Using the 4X rule of thumb, I took the input impedance 1.6ohms * 4 and got 6.4 ohms. At 14Mhz that is .0727 uH for the secondary, .4072 uH for the primary.
OUTPUT (COLLECTOR) CIRCUIT
Remember that rms volts X rms amperes = AVERAGE power.
And Peak volts X Peak current = 2 X AVERAGE POWER
To determine necessary load: Rload= (Vcc-Ve)^2/2Pout
This formula derives from the standard formulas linking power calculations to ohms law: P= E^2/R. Vcc-Ve represents the highest possible peak voltage. If you have only 8 volts between the collector and the emitter, to avoid voltage flat-topping, you can’t have a load that will, at peak signal current, drop more than 8 volts. But the power equations need rms values. In the numerator, you are squaring the peak voltage value. Assume that the peak voltage was 1. 1^2=1 Now, take the peak voltage value down to rms: 1*.707 = .707 I you square .707 you get .5 volts. So, putting the 2 in the denominator of this equation is just simple way of converting the peak voltage value to an rms value needed by the P=E^2/R formula.
So: .5 = (11-3)^2/2(x) x= 64 ohms
Play with this a bit to see what it means.
8Vpeak * Ipeak = 2*(.5) (What peak current multiplied by 8 volts peak voltage will give you 1 watt?) Remember: Peak volts * Peak current = 2*Average Power out.
So Ipeak = .125 amps.
At peak, what resistance would drop 8V at .125 amps? Ohms law: 8/.125 = 64 ohms.
Now, drop the peak voltage and current values down to rms.
8*.707=5.56V rms
.125*.707= .088Amps rms
5.56V*.088A= .5 watts
.5 watts in 64 ohms implies .088 amps (rms) (P=I^2R)
.5 watts in 64 ohms yields 5.64 volts (rms) (P=E^2/R)
Now, convert these current and voltage figures from rms back up to peak to see how it all fits together:
5.64 V * 1.414 = 8 volts.
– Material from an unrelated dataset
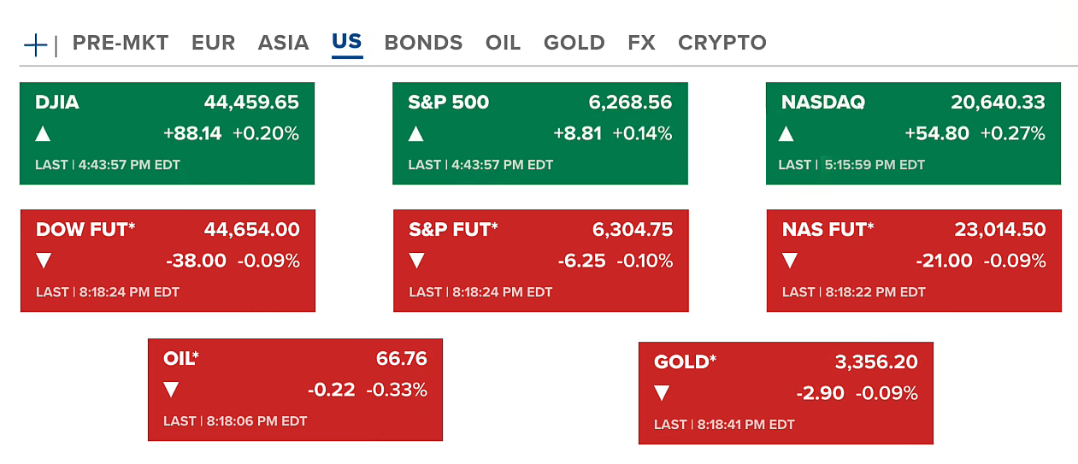1078x464 pixels.
Task: Switch to the PRE-MKT tab
Action: pos(121,43)
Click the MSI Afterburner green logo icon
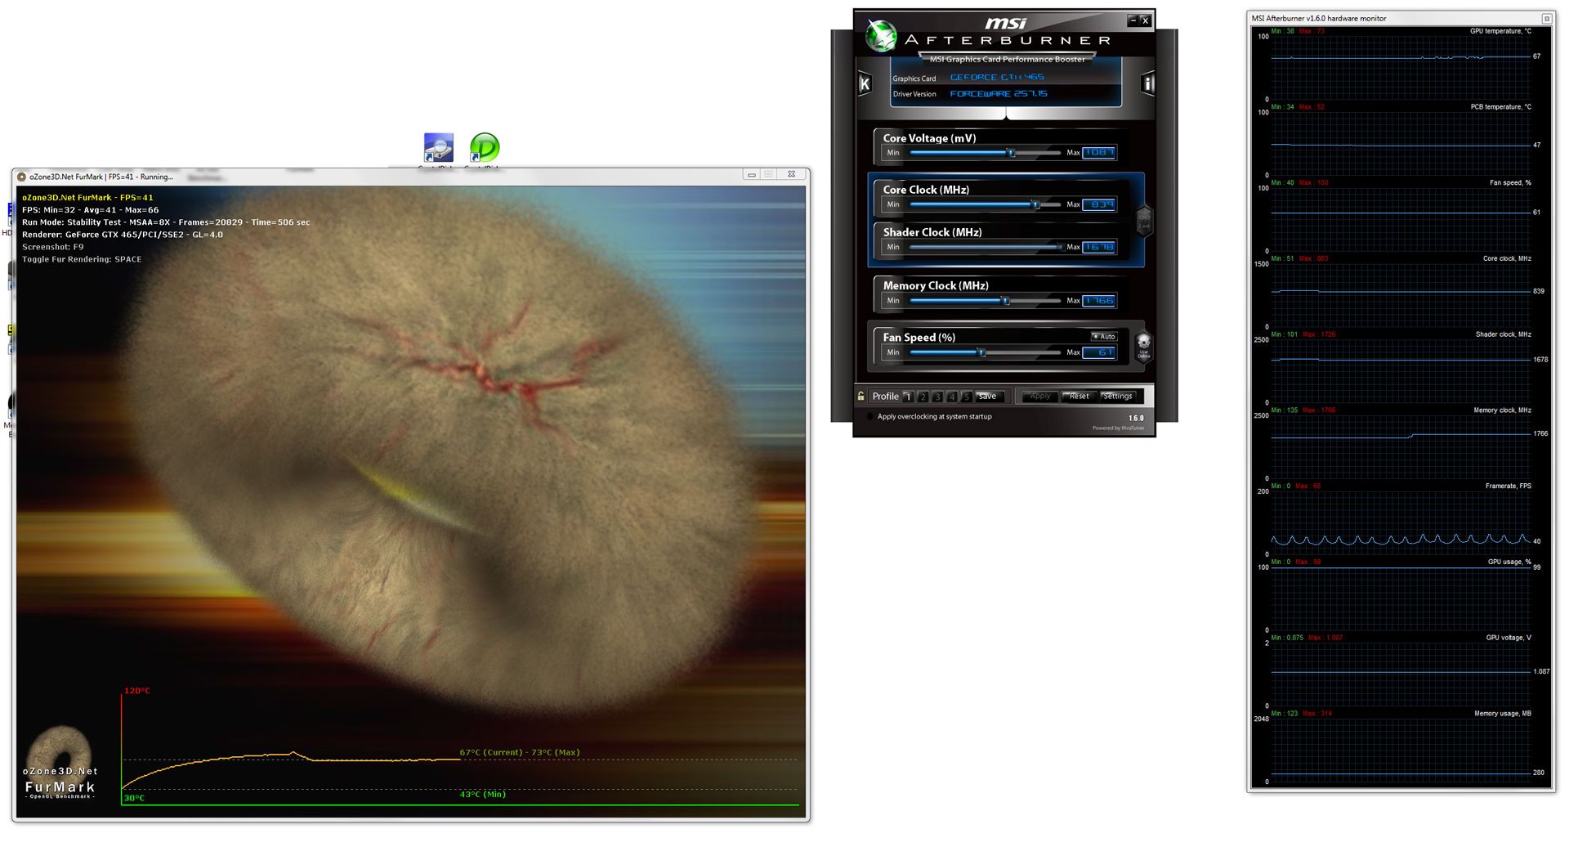The height and width of the screenshot is (847, 1569). pyautogui.click(x=881, y=37)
That is the max maximum possible voltage drop (that would drop collector voltage from 11 down to 3).
.088 * 1.414 = .125 amps. .125 amps flowing through 64 ohms drops… 8 volts.
Another way of looking at this would be this. You have 8 volts peak to work with. You are saying you want .5 watts out. Since P=IE and I = E/R, this means you are calling for a certain impedance and a corresponding value for current. Take the volts down to rms.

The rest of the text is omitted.